# About this task
What you need to produce from the material below is an exact transcription of the lines from the one with "基於特定商業交易法之表示 (231, 2538)" through the one with "关于WILLER会员 (203, 2496)", both included, and no other line.

# Supplied data

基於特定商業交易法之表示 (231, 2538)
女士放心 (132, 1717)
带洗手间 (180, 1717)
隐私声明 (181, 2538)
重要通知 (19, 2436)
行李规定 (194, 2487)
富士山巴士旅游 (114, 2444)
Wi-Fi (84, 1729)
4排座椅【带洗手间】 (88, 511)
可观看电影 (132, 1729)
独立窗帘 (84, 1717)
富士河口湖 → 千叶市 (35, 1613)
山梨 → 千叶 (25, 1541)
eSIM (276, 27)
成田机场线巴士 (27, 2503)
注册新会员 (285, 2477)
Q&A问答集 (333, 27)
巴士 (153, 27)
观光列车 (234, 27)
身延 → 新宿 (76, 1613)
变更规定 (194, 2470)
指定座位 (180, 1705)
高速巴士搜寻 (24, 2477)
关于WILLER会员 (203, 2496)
...
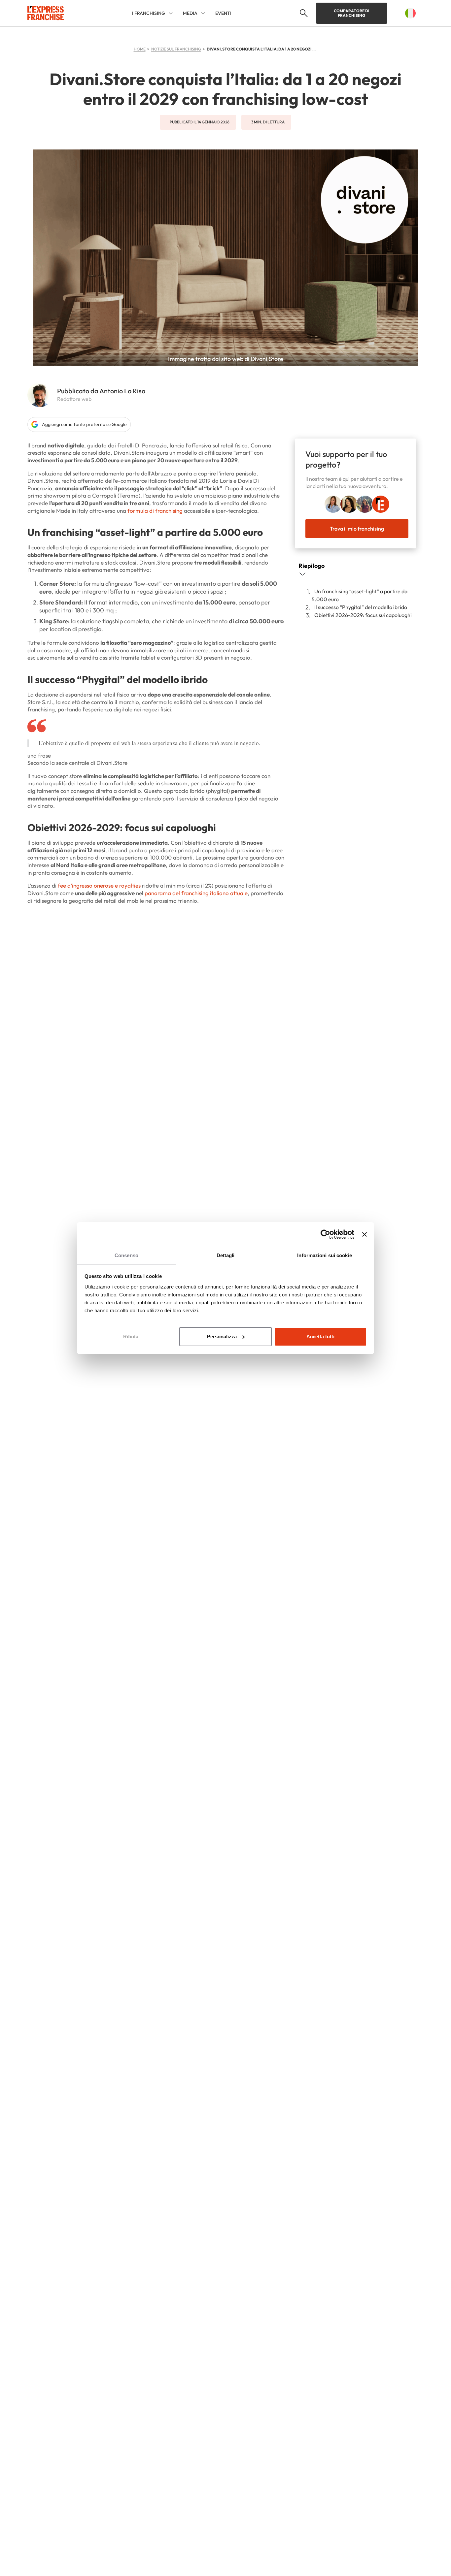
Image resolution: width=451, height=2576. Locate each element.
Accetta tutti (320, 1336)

# Your response
基於特定商業交易法之表示 (231, 2538)
女士放心 (132, 1717)
带洗手间 (180, 1717)
隐私声明 (181, 2538)
重要通知 (19, 2436)
行李规定 (194, 2487)
富士山巴士旅游 (114, 2444)
Wi-Fi (84, 1729)
4排座椅【带洗手间】 (88, 511)
可观看电影 (132, 1729)
独立窗帘 (84, 1717)
富士河口湖 → 千叶市 (35, 1613)
山梨 → 千叶 (25, 1541)
eSIM (276, 27)
成田机场线巴士 (27, 2503)
注册新会员 (285, 2477)
Q&A问答集 (333, 27)
巴士 (153, 27)
观光列车 (234, 27)
身延 → 新宿 (76, 1613)
变更规定 (194, 2470)
指定座位 (180, 1705)
高速巴士搜寻 (24, 2477)
关于WILLER会员 (203, 2496)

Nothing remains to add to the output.